[Data for analysis]

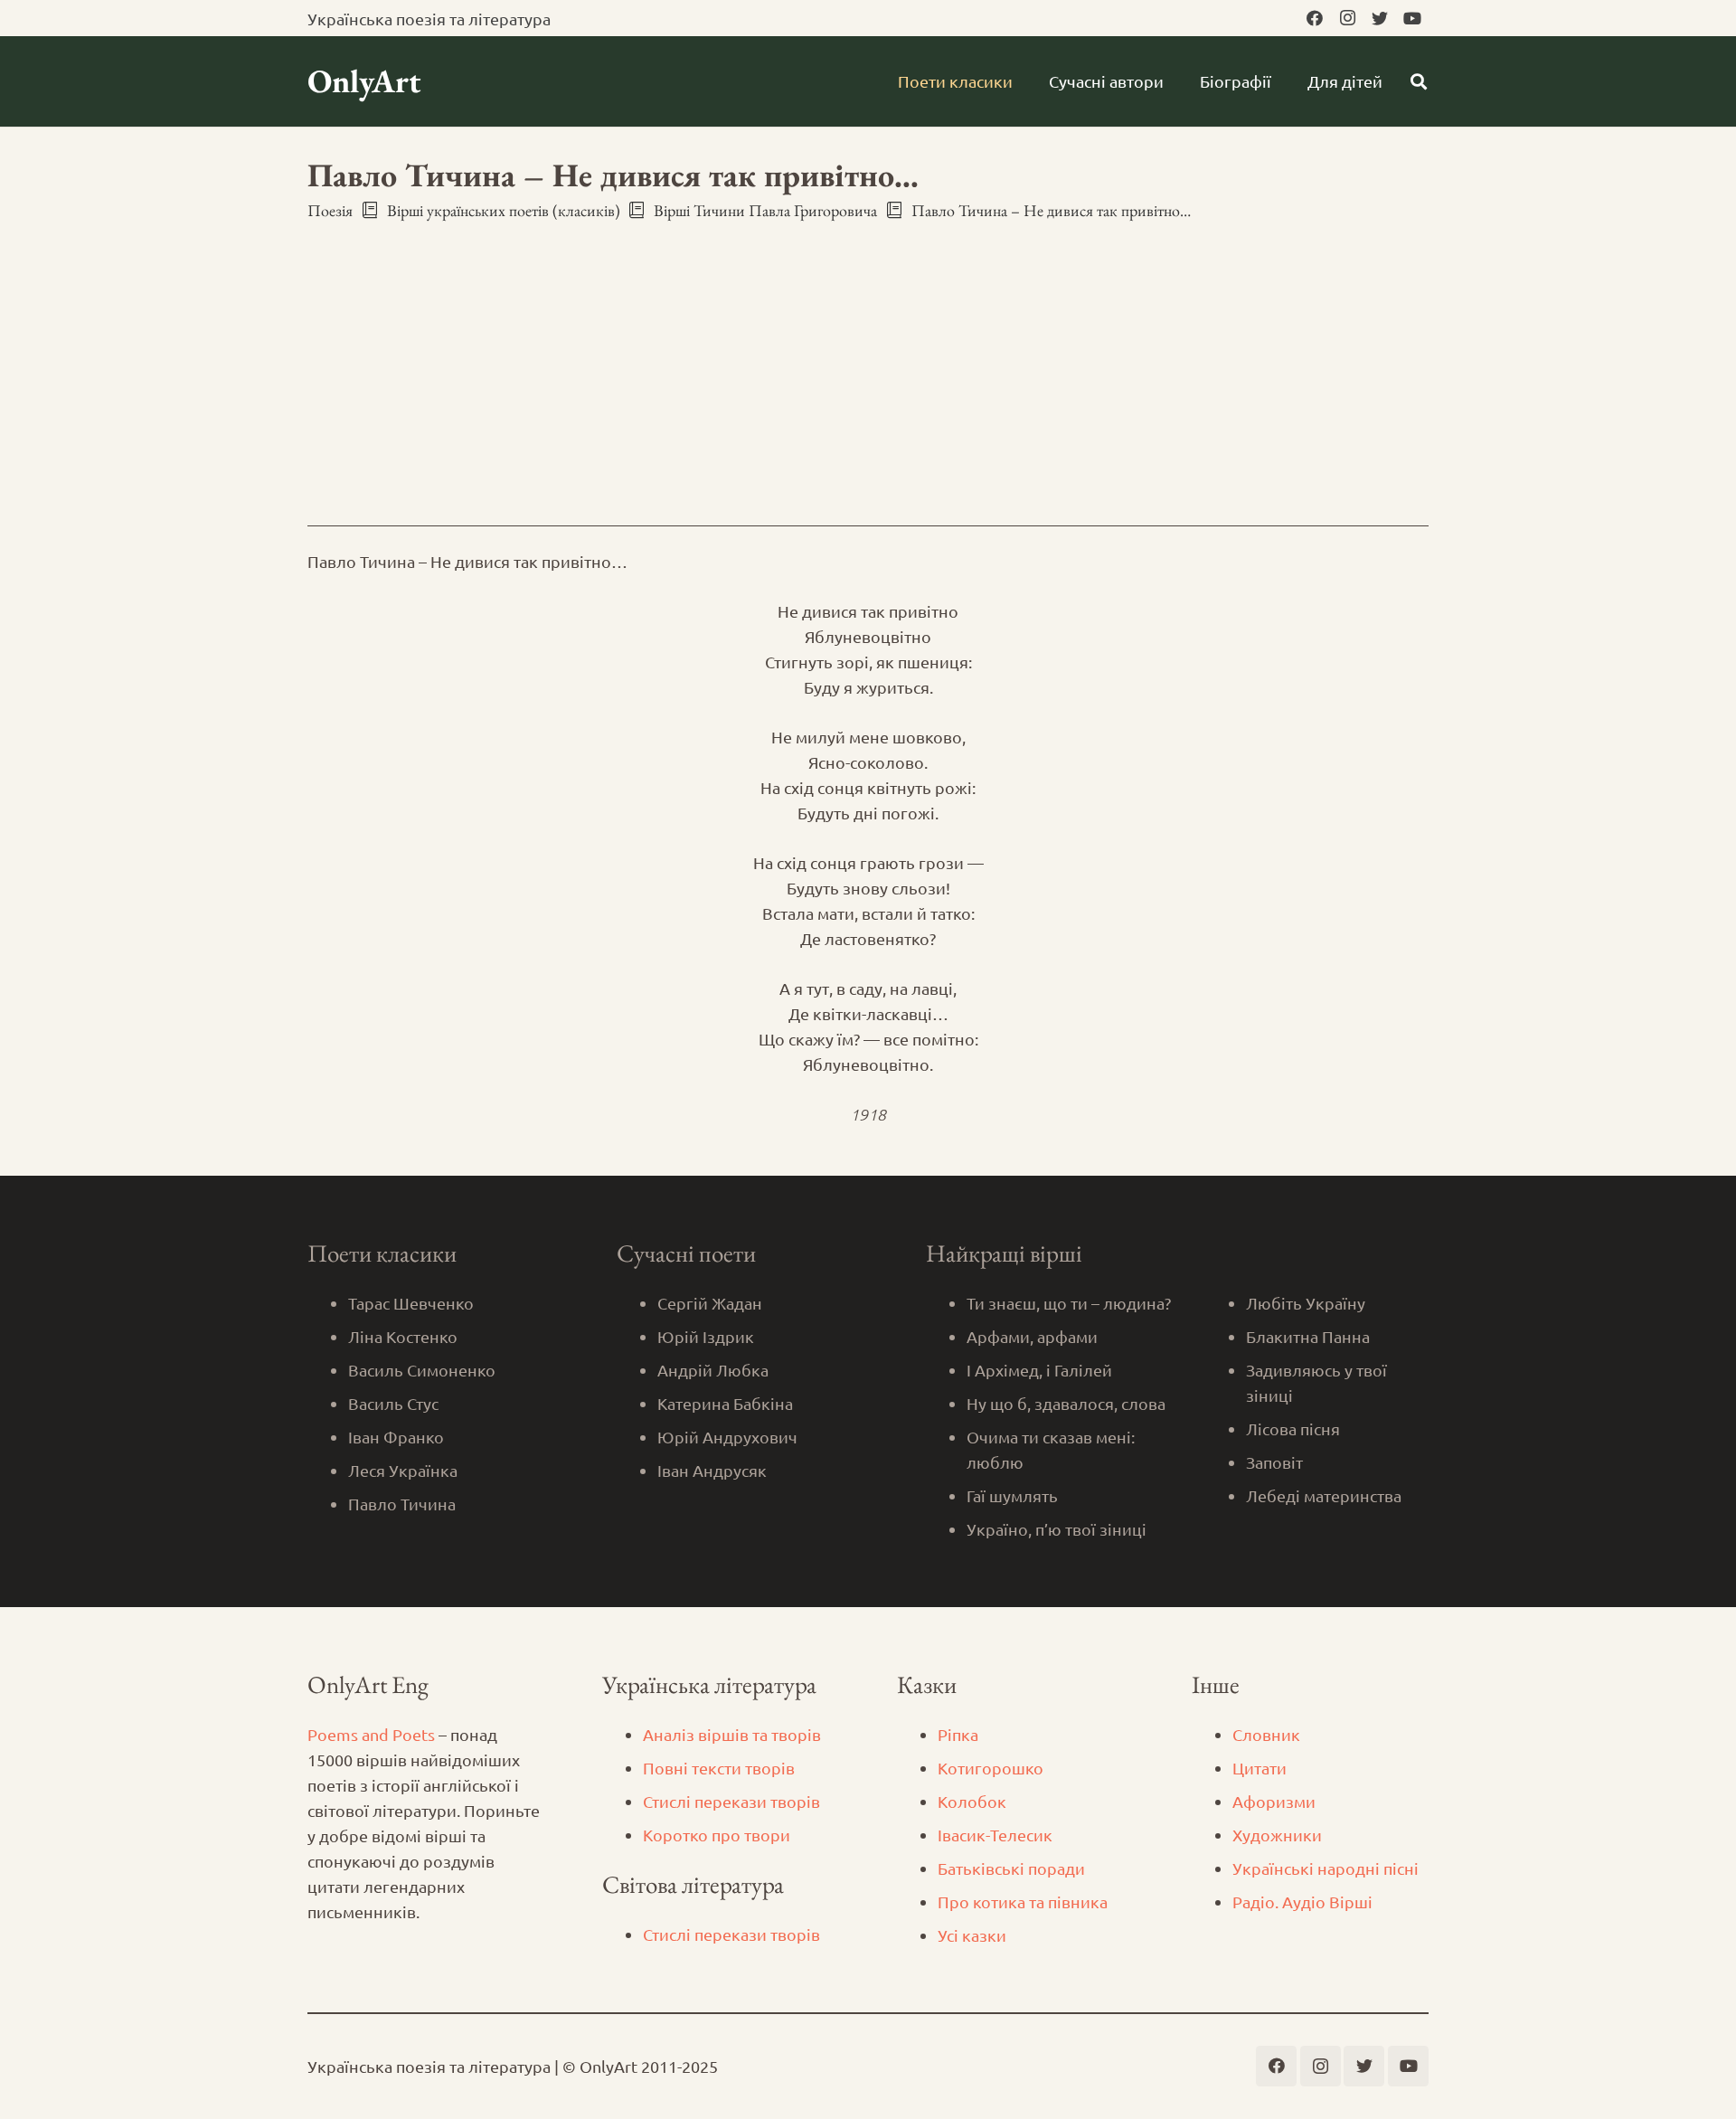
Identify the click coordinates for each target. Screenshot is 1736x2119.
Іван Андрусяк (712, 1470)
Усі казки (972, 1934)
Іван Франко (396, 1436)
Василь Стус (393, 1403)
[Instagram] (1347, 18)
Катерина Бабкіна (725, 1403)
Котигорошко (990, 1767)
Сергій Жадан (709, 1302)
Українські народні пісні (1325, 1868)
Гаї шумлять (1012, 1495)
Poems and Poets (371, 1734)
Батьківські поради (1011, 1868)
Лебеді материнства (1323, 1495)
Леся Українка (403, 1470)
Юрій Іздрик (705, 1336)
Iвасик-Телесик (995, 1834)
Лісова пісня (1293, 1428)
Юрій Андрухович (727, 1436)
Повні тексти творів (719, 1767)
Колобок (972, 1801)
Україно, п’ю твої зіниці (1056, 1528)
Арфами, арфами (1032, 1336)
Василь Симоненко (421, 1369)
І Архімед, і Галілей (1039, 1369)
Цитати (1259, 1767)
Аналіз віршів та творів (732, 1734)
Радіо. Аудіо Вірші (1302, 1901)
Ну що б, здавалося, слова (1066, 1403)
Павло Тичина (402, 1503)
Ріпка (958, 1734)
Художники (1277, 1834)
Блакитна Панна (1308, 1336)
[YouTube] (1412, 18)
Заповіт (1274, 1461)
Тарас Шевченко (411, 1302)
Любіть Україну (1305, 1302)
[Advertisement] (868, 357)
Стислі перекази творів (731, 1801)
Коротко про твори (716, 1834)
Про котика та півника (1023, 1901)
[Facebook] (1314, 18)
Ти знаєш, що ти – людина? (1069, 1302)
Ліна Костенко (403, 1336)
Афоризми (1274, 1801)
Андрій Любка (713, 1369)
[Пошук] (1419, 81)
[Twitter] (1379, 18)
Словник (1266, 1734)
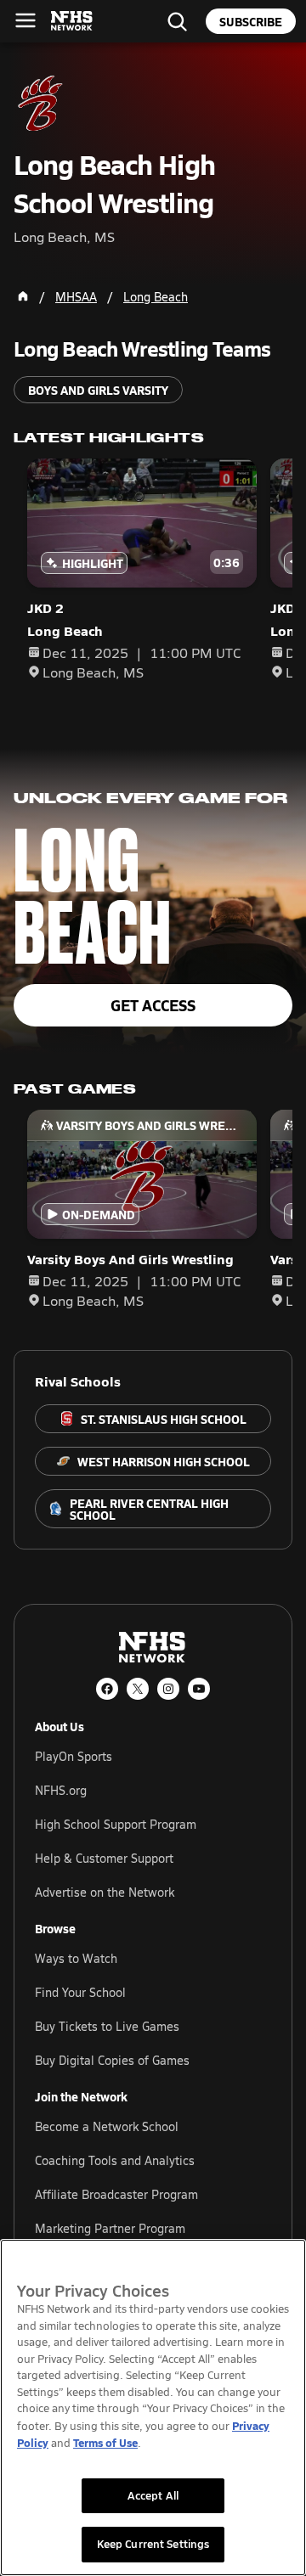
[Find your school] (177, 21)
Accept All (153, 2495)
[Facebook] (107, 1689)
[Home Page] (23, 296)
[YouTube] (199, 1689)
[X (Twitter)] (138, 1689)
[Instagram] (168, 1689)
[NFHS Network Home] (72, 21)
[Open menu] (25, 20)
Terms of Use (105, 2442)
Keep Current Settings (153, 2543)
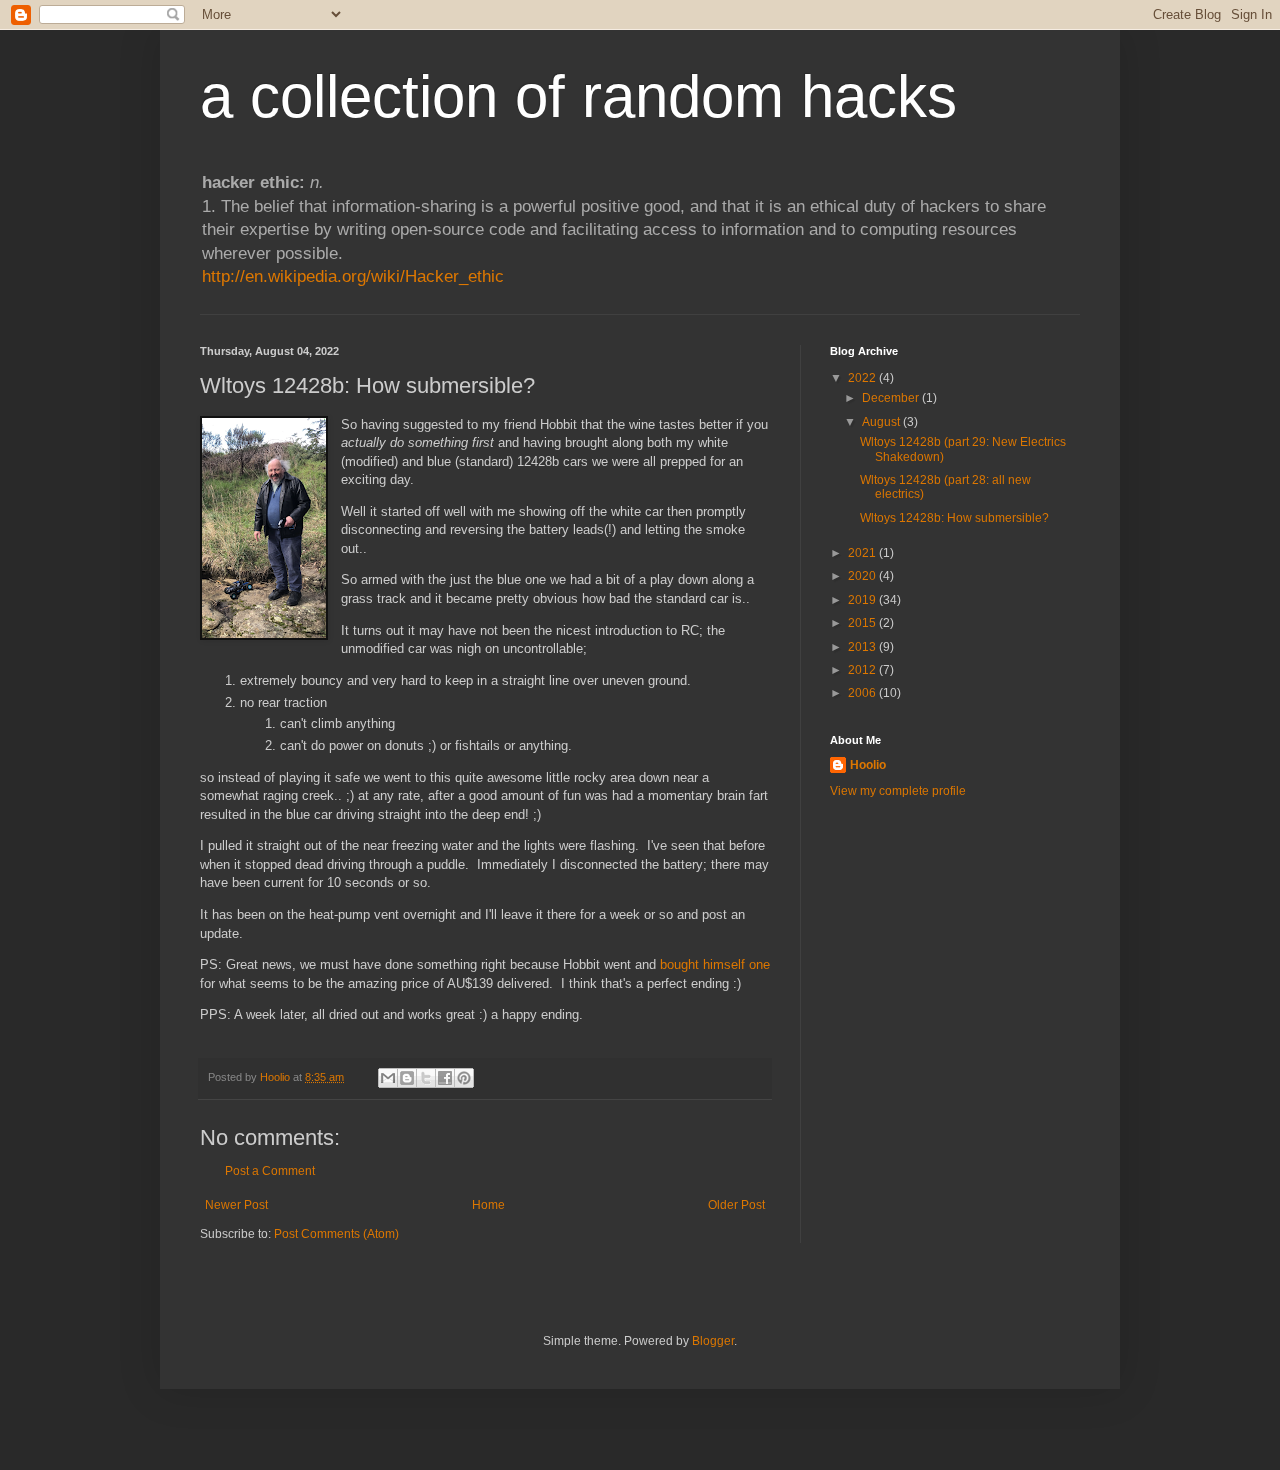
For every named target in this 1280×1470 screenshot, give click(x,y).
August (882, 422)
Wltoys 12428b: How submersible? (954, 518)
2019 (863, 600)
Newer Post (236, 1205)
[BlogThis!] (407, 1078)
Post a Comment (270, 1171)
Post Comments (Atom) (336, 1234)
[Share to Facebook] (445, 1078)
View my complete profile (898, 791)
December (892, 398)
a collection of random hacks (578, 96)
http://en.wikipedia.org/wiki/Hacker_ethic (353, 276)
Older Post (736, 1205)
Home (488, 1205)
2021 (863, 553)
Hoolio (276, 1077)
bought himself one (715, 964)
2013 (863, 647)
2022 (863, 378)
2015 (863, 623)
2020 (863, 576)
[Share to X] (426, 1078)
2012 (863, 670)
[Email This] (388, 1078)
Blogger (713, 1341)
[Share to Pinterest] (464, 1078)
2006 (863, 693)
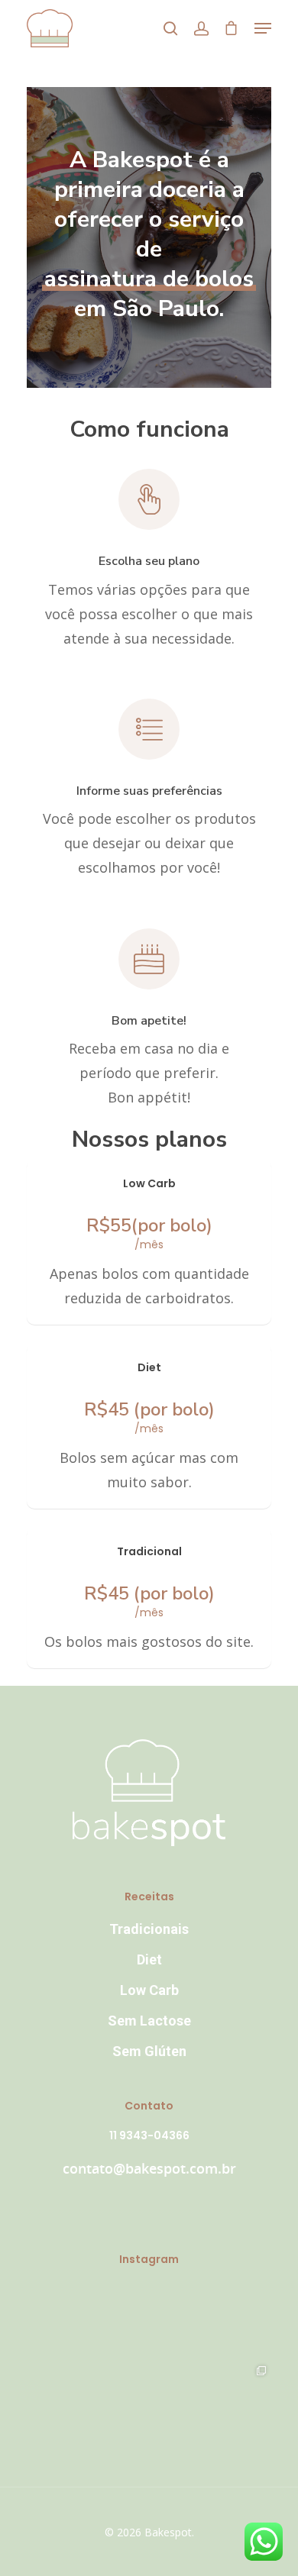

[What to produce]
Take each line above that holds the string "target" and copy it.

[Answer to this problem]
Identify the click coordinates for each target. Screenshot is 1736x2119.
For every named target in this 1280×1470 screenshot, give click(x,y).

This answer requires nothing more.